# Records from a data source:
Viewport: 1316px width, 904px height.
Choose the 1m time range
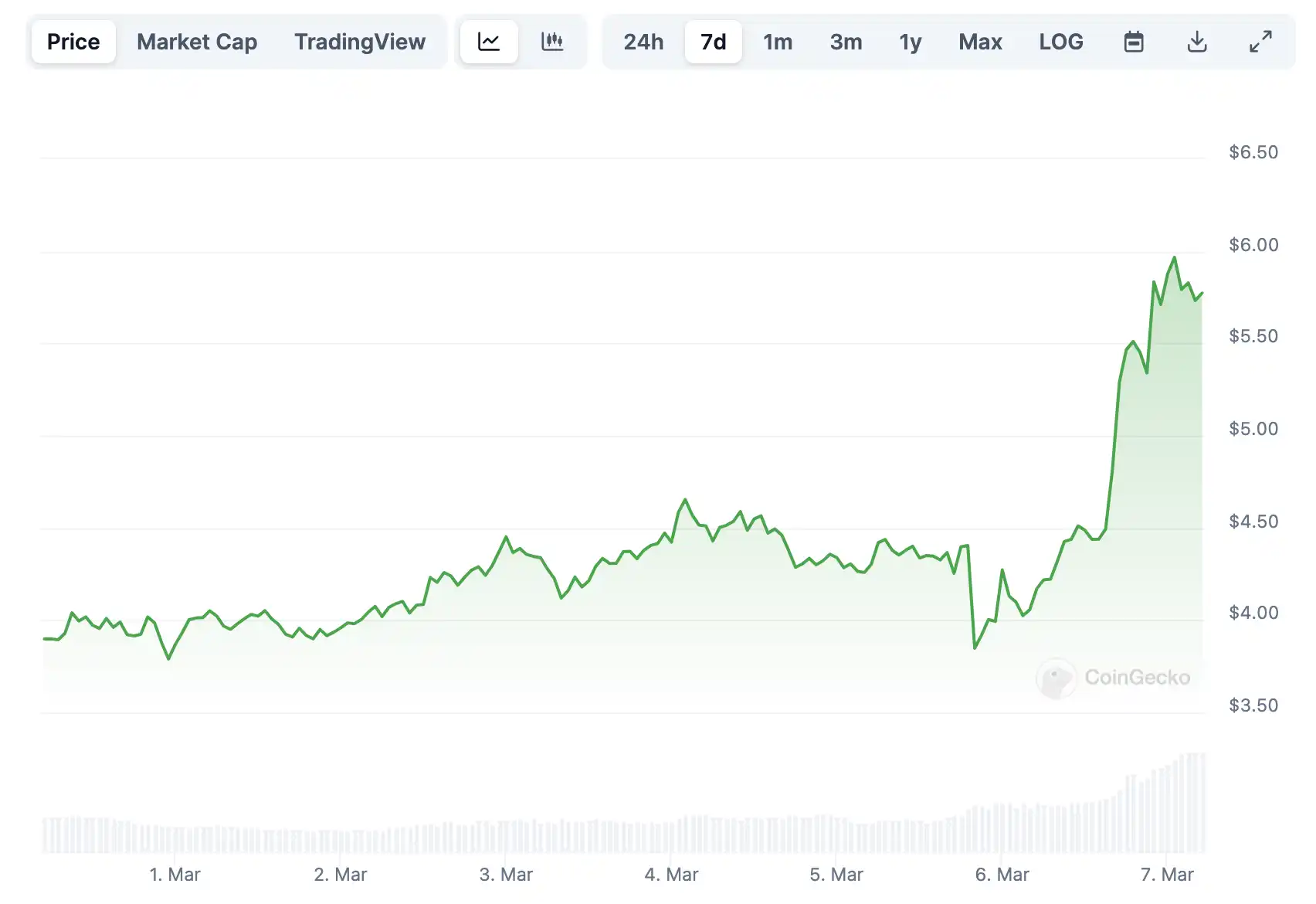(778, 42)
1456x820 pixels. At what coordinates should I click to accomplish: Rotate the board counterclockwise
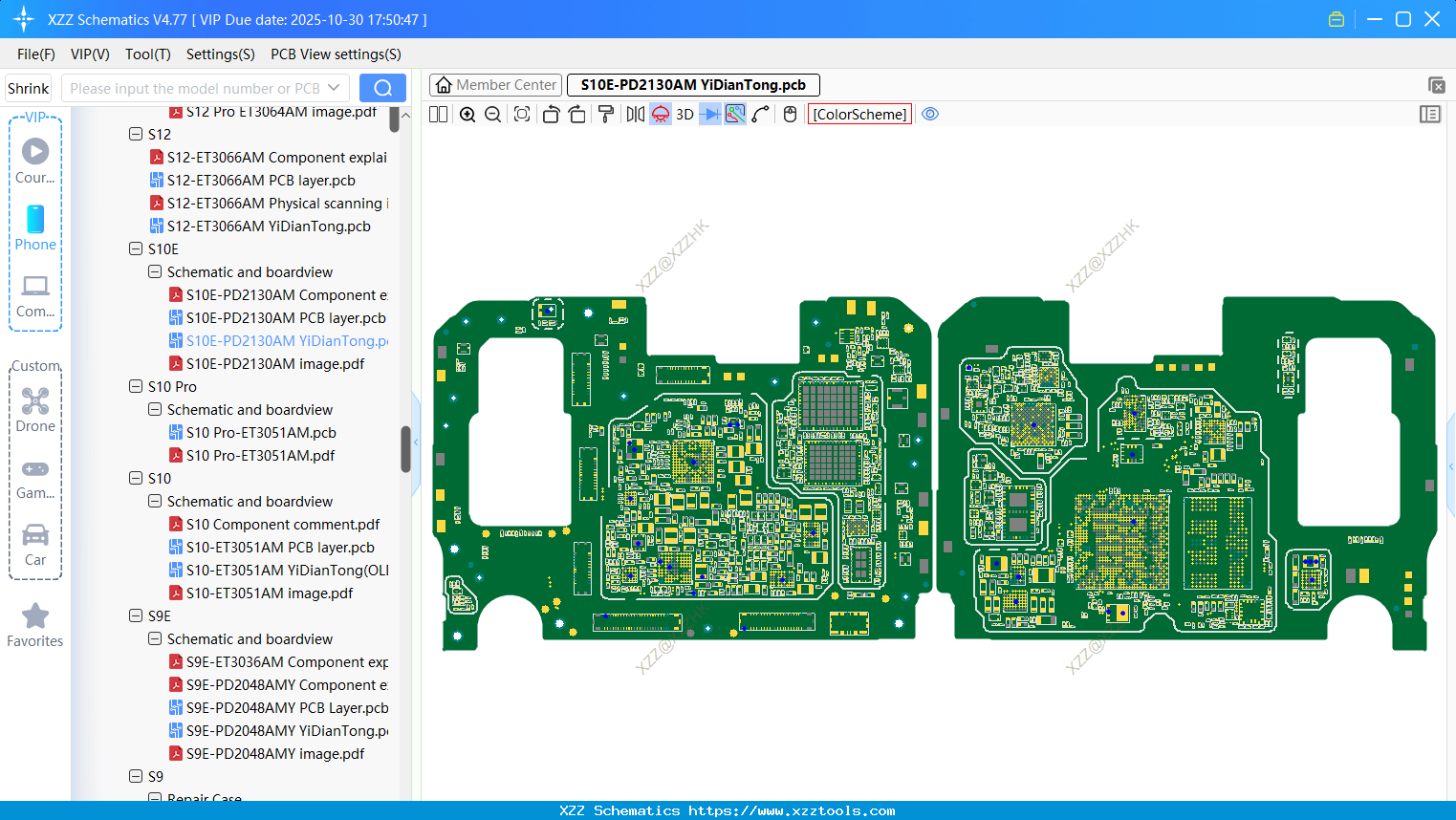coord(551,115)
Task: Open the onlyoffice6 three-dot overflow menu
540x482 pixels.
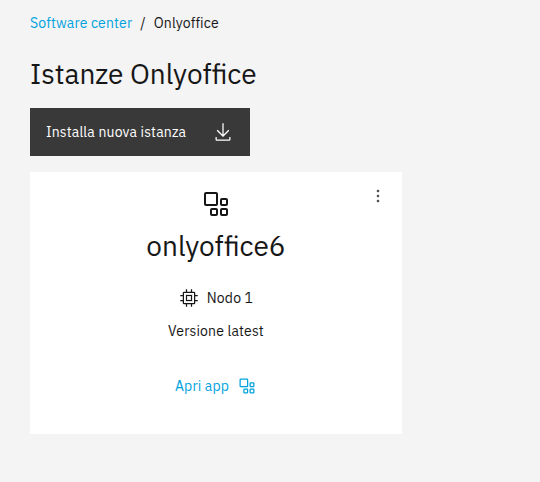Action: 378,196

# EXERCISE INSTRUCTIONS:
Drop every image, please, and write out the data above exactly as shown.

# ANSWER TO THIS EXERCISE:
Viewport: 1316px width, 904px height.
Choose the 1m time range
(778, 42)
1456x820 pixels. At what coordinates should I click to accomplish: Rotate the board counterclockwise
coord(551,115)
Task: Open the onlyoffice6 three-dot overflow menu
540x482 pixels.
Action: 378,196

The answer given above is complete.